Mieux être : scanner, radio, faut-il craindre les rayons X ?
Décembre 2012
Le Particulier Pratique n° 385, article complet.
Auteur : DELFAU (Vincent)

La radiologie et la tomodensitométrie – couramment appelée scanner – sont les techniques d’imagerie médicale les plus fréquemment employées. Elles représentent environ 80 % des examens, le reste étant constitué de l’imagerie par résonance magnétique (IRM) et de l’échographie. Pour vérifier l’état d’une racine dentaire, d’une fracture, des vaisseaux (angiographie), du système urinaire (urographie), des seins (mammographie) ou des articulations (arthrographie), le recours aux rayons X est privilégié.

Ces techniques d’imagerie reposent sur un principe commun : un tube à rayons X émet un faisceau qui, après avoir traversé l’organe ou le membre à observer, impressionne une plaque photosensible. La nature des éléments traversés (tissus mous, os…) détermine les différences de contraste apparaissant à l’image. Le scanner utilise aussi des rayons X, mais les met en mouvement autour du corps : l’émetteur et le récepteur tournent simultanément autour du patient et réalisent des séries d’images en coupe. Les données sont ensuite traitées par un logiciel afin d’obtenir des images en trois dimensions des structures anatomiques.

Un risque de cancer hypothétique

Les rayons X sont dangereux. “Ils provoquent une ionisation, qui peut entrer en interaction avec des cellules et provoquer des coupures dans les brins d’ADN. Dans ce cas, la cellule meurt spontanément, se répare correctement ou effectue une réparation fautive, puis se duplique en répétant cette erreur”, explique le Pr Hubert Ducou Le Pointe, chef du service de radiologie à l’hôpital parisien Armand-Trousseau et responsable du groupe de radioprotection de la Société française de radiologie (SFR). À terme, cette atteinte non corrigée de l’ADN risque de causer des cancers dits “radio induits”. Ces effets stochastiques des rayonnements ionisants, contrairement aux effets déterministes – qui se produisent systématiquement à partir d’une certaine dose d’exposition – se manifestent tardivement, de façon aléatoire et imprévisible, et leur gravité est indépendante de la dose reçue. C’est pourquoi il est très compliqué, voire impossible, d’attribuer l’apparition d’un cancer à une exposition aux rayonnements ionisants. D’autant que, s’il est acquis qu’une forte irradiation multiplie le risque de cancer – des observations menées sur des survivants des bombardements atomiques de Nagasaki et d’Hiroshima ont permis de le mettre en évidence –, “il est difficile de démontrer l’effet sur l’homme de faibles doses.
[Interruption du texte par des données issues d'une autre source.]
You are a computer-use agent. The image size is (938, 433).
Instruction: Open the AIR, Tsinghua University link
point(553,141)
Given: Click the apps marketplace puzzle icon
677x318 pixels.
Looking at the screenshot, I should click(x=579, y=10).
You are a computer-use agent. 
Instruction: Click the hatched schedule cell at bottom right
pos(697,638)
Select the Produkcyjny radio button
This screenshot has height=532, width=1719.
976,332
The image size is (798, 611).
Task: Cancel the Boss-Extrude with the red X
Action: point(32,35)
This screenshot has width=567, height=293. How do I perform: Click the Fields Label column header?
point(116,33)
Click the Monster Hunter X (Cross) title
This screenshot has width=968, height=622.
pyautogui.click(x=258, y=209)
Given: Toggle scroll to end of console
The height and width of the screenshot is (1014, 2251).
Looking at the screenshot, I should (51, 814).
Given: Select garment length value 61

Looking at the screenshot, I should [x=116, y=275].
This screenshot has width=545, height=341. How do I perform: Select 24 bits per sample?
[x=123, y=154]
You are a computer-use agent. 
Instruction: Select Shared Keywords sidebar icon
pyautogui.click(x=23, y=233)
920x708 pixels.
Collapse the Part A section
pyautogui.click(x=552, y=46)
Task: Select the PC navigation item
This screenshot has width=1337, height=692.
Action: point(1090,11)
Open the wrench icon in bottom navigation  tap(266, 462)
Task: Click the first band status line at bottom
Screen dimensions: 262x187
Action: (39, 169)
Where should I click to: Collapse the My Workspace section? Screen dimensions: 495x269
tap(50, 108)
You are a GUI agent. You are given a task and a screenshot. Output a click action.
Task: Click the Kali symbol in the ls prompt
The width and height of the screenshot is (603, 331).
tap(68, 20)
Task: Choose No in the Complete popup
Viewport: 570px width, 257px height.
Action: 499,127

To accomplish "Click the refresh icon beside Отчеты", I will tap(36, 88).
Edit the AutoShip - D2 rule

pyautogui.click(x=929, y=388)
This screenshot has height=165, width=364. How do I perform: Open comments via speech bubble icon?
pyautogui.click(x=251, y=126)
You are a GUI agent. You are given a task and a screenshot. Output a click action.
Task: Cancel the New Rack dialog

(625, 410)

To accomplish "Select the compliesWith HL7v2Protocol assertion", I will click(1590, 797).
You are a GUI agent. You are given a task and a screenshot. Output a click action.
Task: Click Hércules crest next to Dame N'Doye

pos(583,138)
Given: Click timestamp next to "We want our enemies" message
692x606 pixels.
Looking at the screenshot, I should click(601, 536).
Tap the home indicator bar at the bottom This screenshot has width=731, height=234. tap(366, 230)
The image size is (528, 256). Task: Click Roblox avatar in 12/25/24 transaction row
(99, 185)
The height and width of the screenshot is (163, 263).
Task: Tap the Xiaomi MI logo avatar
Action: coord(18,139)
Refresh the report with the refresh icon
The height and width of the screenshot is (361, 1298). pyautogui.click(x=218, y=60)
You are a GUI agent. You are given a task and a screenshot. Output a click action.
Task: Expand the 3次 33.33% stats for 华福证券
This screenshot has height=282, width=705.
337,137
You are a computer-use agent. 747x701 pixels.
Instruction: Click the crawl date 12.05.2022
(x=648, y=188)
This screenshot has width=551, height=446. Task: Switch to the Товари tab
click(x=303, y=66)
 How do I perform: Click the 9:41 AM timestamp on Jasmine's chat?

Il faudrait un échantillon énorme, car si des cancers se développent, ils sont peu nombreux, souligne le Pr Ducou Le Pointe. Quoi qu’il en soit, et même en l’absence de preuves scientifiques, la réglementation considère que ce qui se passe à fortes doses peut aussi se passer à faibles doses ; elle ne fixe pas de seuil.”

Limiter le nombre de radios

La réglementation s’appuie sur le principe de précaution. En matière de radioprotection, c’est la directive européenne 97/43 Euratom qui sert de référence. Plusieurs textes la transposent en droit français, dont le décret du 24 mars 2003, qui introduit les notions de justification et d’optimisation dans le Code de la santé publique. 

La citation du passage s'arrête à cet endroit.